I've a view of blog posts with the "Node: Has new content" field, set to output as a link.
In some cases this is output as a link to "node" instead of "node/nid".
I'm finding this hard to reproduce, as on my site it's intermittent -- seems to be showing for registered users but not the admin user, which makes no sense.

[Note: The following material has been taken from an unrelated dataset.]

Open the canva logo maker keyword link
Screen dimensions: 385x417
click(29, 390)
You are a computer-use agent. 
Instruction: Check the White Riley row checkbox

The code that makes the link is in views_handler_field_node.inc render_link():
$this->options['alter']['path'] = "node/" . $values->{$this->aliases['nid']};
Debug output shows that:
- $this->aliases['nid'] is history_user_nid, which is correct
- $values->history_user_nid is empty.
history_user_timestamp is also empty, which suggests looking at the query that the join to history_user got no results:
SELECT node.nid AS nid,
node.title AS node_title,
node_revisions.teaser AS node_revisions_teaser,
node_revisions.format AS node_revisions_format,
history_user.timestamp AS history_user_timestamp,
history_user.nid AS history_user_nid,
node.created AS node_created,
node.changed AS node_changed,
node_comment_statistics.last_comment_timestamp AS node_comment_statistics_last_comment_timestamp,
node.sticky AS node_sticky
FROM node node
LEFT JOIN node_revisions node_revisions ON node.vid = node_revisions.vid
LEFT JOIN history history_user ON node.nid = history_user.nid AND history_user.uid = ***CURRENT_USER***
LEFT JOIN node_comment_statistics node_comment_statistics ON node.nid = node_comment_statistics.nid
WHERE (node.status <> 0) AND (node.type in ('blog'))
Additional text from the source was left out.